So, there is a possibility that the applicant will not be able to recover the decretal
amount, if paid to the respondent, in the event the intended appeal succeeds.
Mr. Mujulizi, learned advocate, appeared
for the applicant. In his oral submission, he highlighted areas in which he
thought the judgment is problematic. He also spent quite some time urging that there is a possibility that the
applicant will not be able to recover the decreed sum in the event the intended
appeal succeeds. In his view, the possibility is a strong one because the
respondent is not registered in Tanzania
and has no known properties and assets in the country. In his further view, the
balance of convenience tilts in favour of granting an order for stay in that
the respondent who submitted to the jurisdiction of this country should allow
the process of justice to come to an end in our courts. On balance, therefore, an order for stay is the sensible thing
to do in the circumstances, he emphasized. In conclusion, he submitted that a
stay order could be given on such terms as the Court would deem fit. In his
opinion, the terms could include a deposit of money in order to take care of
any fear or worries on the part of the respondent.

**Dataset content:**
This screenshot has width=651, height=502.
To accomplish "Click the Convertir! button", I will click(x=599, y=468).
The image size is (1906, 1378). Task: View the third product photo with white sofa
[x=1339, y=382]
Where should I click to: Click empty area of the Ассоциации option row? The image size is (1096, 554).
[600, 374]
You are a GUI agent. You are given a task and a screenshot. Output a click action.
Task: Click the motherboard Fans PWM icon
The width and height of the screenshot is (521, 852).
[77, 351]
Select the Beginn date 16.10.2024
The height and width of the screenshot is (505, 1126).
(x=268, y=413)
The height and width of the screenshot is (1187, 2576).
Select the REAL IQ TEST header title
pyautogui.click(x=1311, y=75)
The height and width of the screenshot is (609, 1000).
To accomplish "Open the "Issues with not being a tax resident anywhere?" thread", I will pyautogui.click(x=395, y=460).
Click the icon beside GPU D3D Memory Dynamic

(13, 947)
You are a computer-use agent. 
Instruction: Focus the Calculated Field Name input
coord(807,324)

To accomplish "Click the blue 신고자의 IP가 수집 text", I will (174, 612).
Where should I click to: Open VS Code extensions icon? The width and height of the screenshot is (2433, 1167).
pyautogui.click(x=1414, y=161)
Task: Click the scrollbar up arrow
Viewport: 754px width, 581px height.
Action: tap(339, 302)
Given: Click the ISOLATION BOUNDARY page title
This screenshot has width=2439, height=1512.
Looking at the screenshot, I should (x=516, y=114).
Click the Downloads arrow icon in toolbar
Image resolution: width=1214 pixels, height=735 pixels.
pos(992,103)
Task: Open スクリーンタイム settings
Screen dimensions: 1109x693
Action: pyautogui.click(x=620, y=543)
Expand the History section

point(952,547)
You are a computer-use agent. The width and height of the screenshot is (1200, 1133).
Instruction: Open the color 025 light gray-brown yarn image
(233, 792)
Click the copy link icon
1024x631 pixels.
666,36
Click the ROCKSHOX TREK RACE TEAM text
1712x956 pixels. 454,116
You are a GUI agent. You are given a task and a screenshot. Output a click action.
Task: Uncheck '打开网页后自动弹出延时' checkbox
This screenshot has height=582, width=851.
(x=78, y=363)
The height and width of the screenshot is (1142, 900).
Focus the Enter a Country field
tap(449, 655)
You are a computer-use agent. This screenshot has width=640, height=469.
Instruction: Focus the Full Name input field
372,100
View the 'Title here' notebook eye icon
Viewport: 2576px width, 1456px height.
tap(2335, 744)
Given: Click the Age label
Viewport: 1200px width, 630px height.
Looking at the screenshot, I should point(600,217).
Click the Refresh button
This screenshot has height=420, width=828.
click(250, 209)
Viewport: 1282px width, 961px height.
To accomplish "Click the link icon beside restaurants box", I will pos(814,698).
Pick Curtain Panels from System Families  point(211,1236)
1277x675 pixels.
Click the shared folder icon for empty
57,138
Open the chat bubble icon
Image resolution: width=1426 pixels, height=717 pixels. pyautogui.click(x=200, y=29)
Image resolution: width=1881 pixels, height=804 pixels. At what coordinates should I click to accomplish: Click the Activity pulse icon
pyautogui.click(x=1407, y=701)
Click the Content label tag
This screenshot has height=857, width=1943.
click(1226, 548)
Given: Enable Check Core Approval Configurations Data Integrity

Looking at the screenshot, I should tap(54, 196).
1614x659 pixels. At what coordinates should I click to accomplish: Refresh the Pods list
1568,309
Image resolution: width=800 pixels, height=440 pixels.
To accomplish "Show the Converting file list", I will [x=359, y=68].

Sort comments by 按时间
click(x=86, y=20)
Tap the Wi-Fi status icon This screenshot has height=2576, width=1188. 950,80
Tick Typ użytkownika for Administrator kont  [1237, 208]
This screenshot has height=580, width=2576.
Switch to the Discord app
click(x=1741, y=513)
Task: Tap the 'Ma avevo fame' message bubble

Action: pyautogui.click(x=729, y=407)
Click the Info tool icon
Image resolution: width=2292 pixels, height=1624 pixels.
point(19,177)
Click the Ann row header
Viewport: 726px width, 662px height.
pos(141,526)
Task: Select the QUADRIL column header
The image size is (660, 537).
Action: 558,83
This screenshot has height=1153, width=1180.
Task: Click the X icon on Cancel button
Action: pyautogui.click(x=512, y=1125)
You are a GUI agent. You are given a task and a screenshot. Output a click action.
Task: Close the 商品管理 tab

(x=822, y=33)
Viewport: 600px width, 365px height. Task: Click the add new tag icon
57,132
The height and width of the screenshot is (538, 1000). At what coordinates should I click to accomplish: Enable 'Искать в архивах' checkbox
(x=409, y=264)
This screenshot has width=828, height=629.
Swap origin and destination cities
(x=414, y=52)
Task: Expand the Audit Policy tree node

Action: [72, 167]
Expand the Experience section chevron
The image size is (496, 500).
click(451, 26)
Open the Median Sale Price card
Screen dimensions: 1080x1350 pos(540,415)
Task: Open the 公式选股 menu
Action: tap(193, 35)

**Task requirements:**
1. Summarize the passage on the stay application in two sentences.
2. Carry the passage on the stay application forward from its last sentence.

**Responses by task:**
1. Mr. Mujulizi, advocate for the applicant, argued that the applicant might be unable to recover the decretal amount if it were paid to the respondent and the intended appeal succeeded, since the respondent is not registered in Tanzania and has no known properties or assets there. He also argued that the balance of convenience favored a stay because the respondent had submitted to the country's jurisdiction, and he proposed that a stay be granted on terms the Court deems fit, possibly including a deposit of money.

2.
Messrs. Temu and Lyimo, learned counsel,
advocated for the respondent.Mr.Temu contended that the applicant has not
specified or particularized the kind of loss that is likely to be suffered in
the event stay is not granted. He cited this Court’s decision in the case of Tanzania Cotton Marketing Board versus
Cogecot Cotton Co.ss (1997) TLR 63 in support of the point. Besides, he
went on to urge, since the matter is a purely monetary claim the applicant will
be compensated adequately by damages in case the intended appeal succeeds. As for the contention that the respondent is
a foreign company Mr.Temu was of the view that this is not a strong point
because as a commercial enterprise the respondent deals with both local and
foreign customers. At any rate, a
judgment given in Tanzania
could still be executed outside the jurisdiction by virtue of the relevant
provisions of The Reciprocal Enforcement of Foreign Judgments Act (Cap.8). On prospects of the intended appeal, he urged
that this is not a factor in granting a stay order, citing this Court’s decision
in Cogecot. On balance of convenience, he contended that
this is always struck where an order puts no party in jeopardy. In this case, the applicant should not be
allowed to continue enjoying the use of the decreed sum as if no judgment had
been awarded to the respondent.
Therefore, to strike a balance, he went on to say, an order for deposit
of the decretal sum could be made if a stay order is given.
In
supporting Mr.Temu, Mr. Lyimo was of the view that the applicant’s apprehension
that it would be costly to recover the decretal sum if stay order is withheld
is baseless because the aspect of cost has never been a factor in considering
an application for a stay of execution.
To start with, I agree with Mr.Temu that
the applicant has not given details and particulars of loss which are likely to
be incurred if the application is not granted.
As it is, the applicant has merely asserted that loss will be incurred,
without more. With respect, it was
expected that details and particulars would be given in line with this court’s
decision in Cogecot.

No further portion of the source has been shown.